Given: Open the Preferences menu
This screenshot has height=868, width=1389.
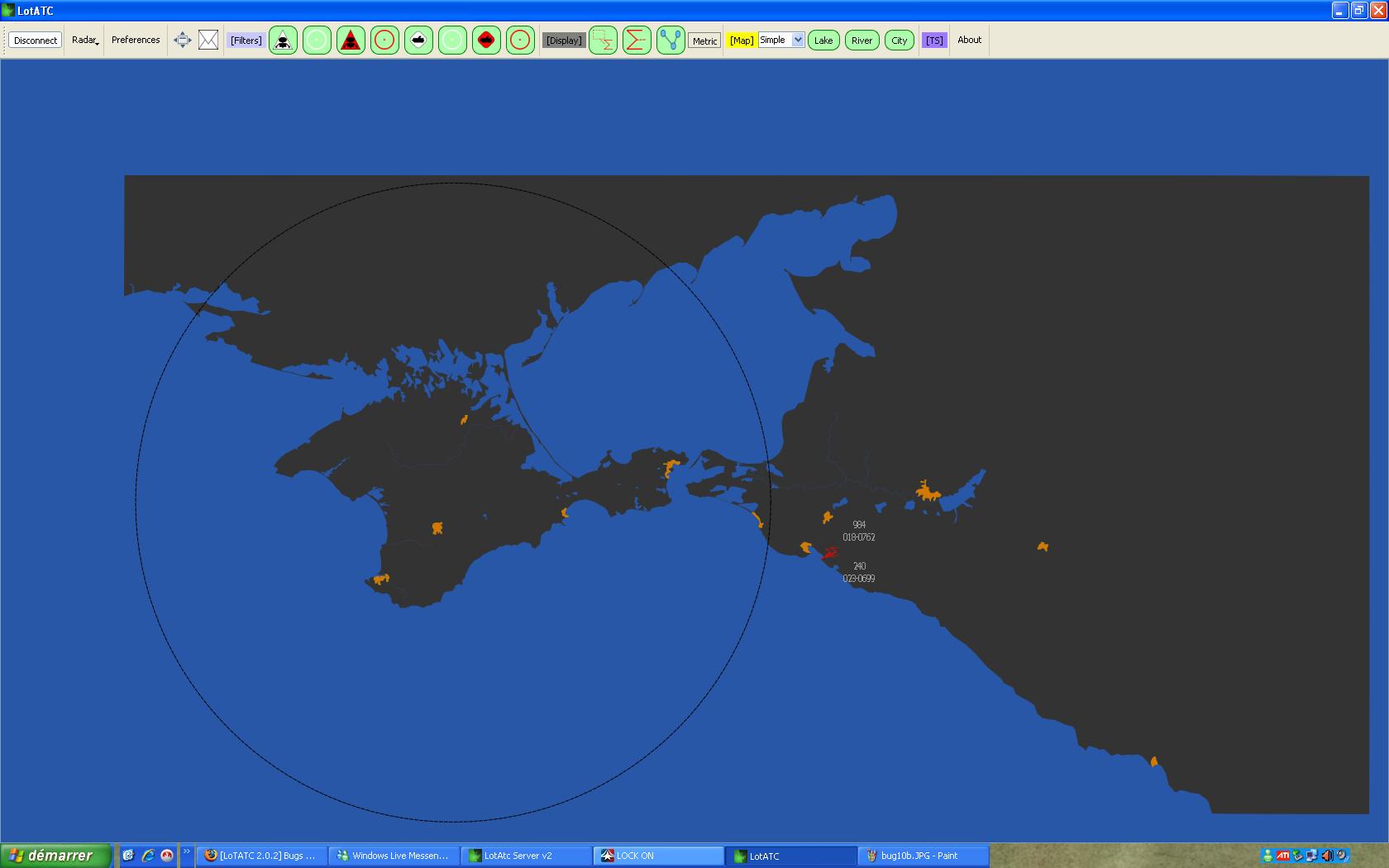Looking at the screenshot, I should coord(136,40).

____________________

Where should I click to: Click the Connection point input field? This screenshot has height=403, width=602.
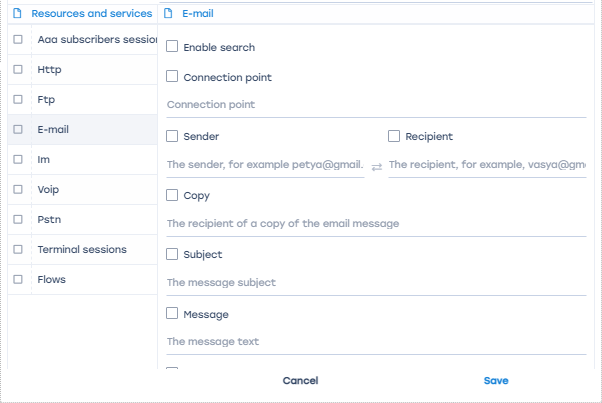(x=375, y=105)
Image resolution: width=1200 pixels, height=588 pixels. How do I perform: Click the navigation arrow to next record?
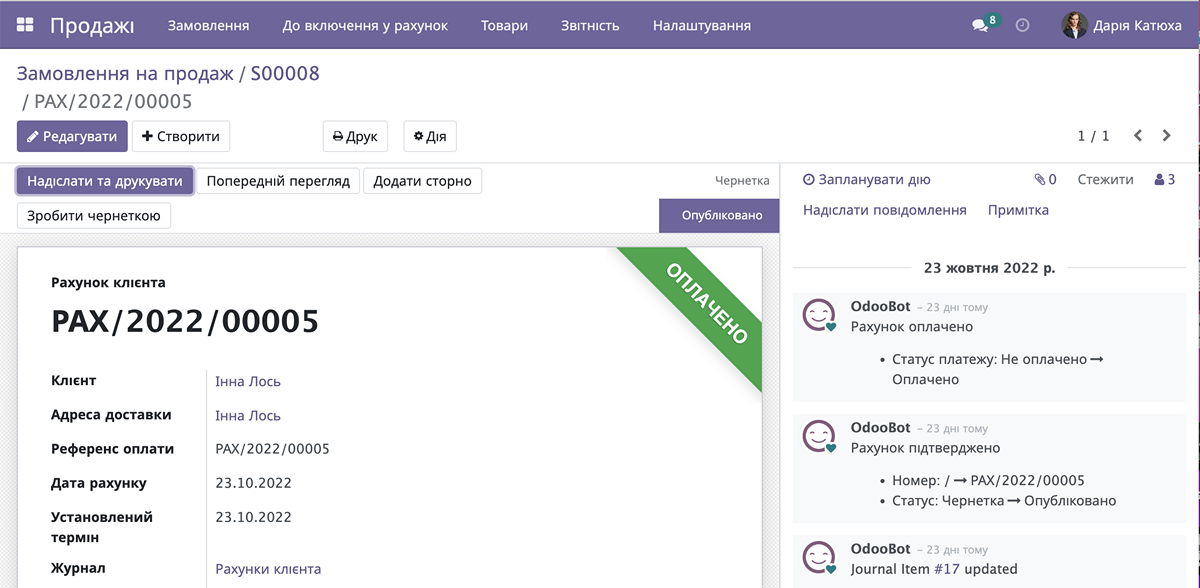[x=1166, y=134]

____________________

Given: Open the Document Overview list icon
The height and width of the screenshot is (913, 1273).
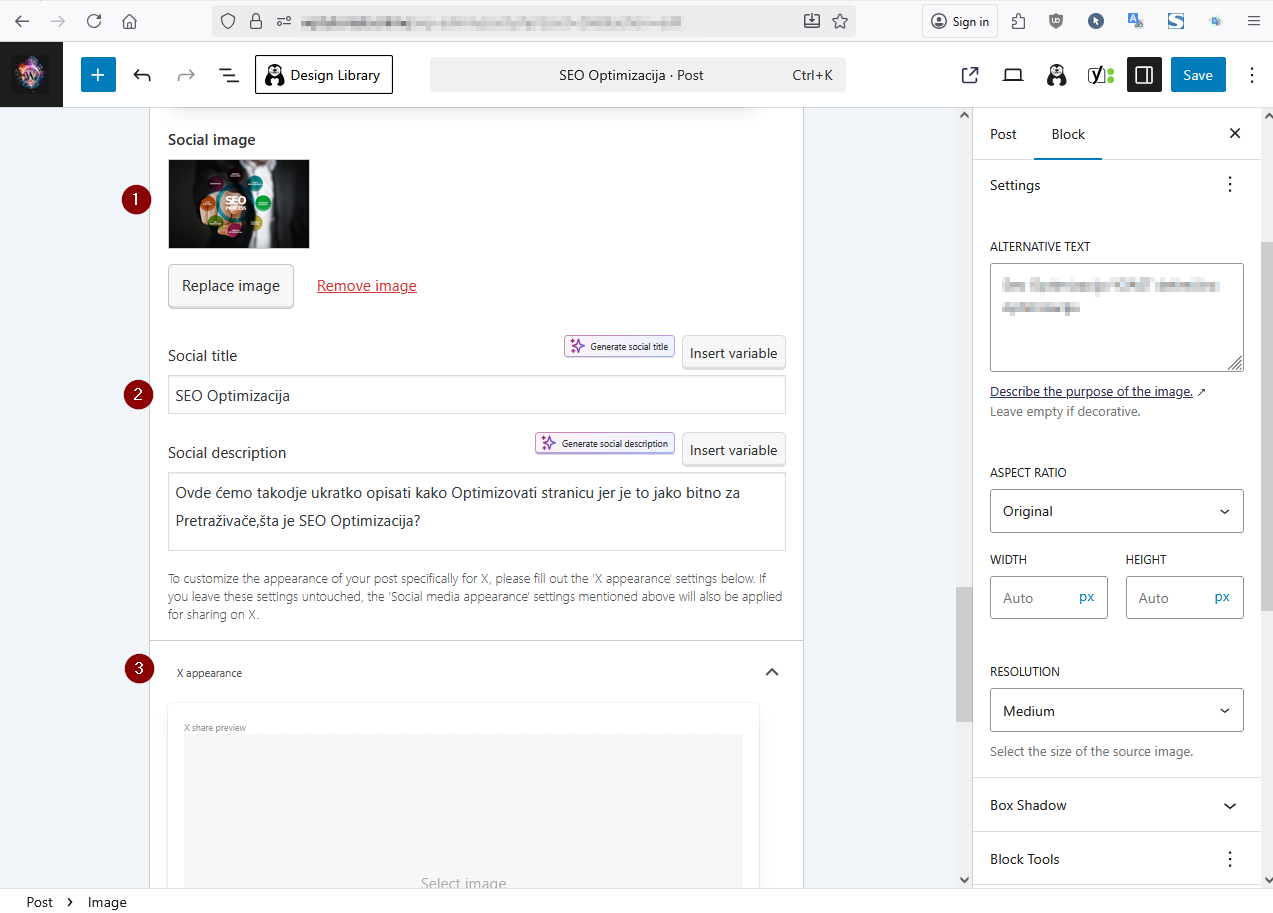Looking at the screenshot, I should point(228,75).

____________________

▶ **Exercise brief**: Going through the listing above, copy out every line that has the string "Given".

▶ **Exercise answer**:
Given: Open the Preferences menu
Given: Open the Document Overview list icon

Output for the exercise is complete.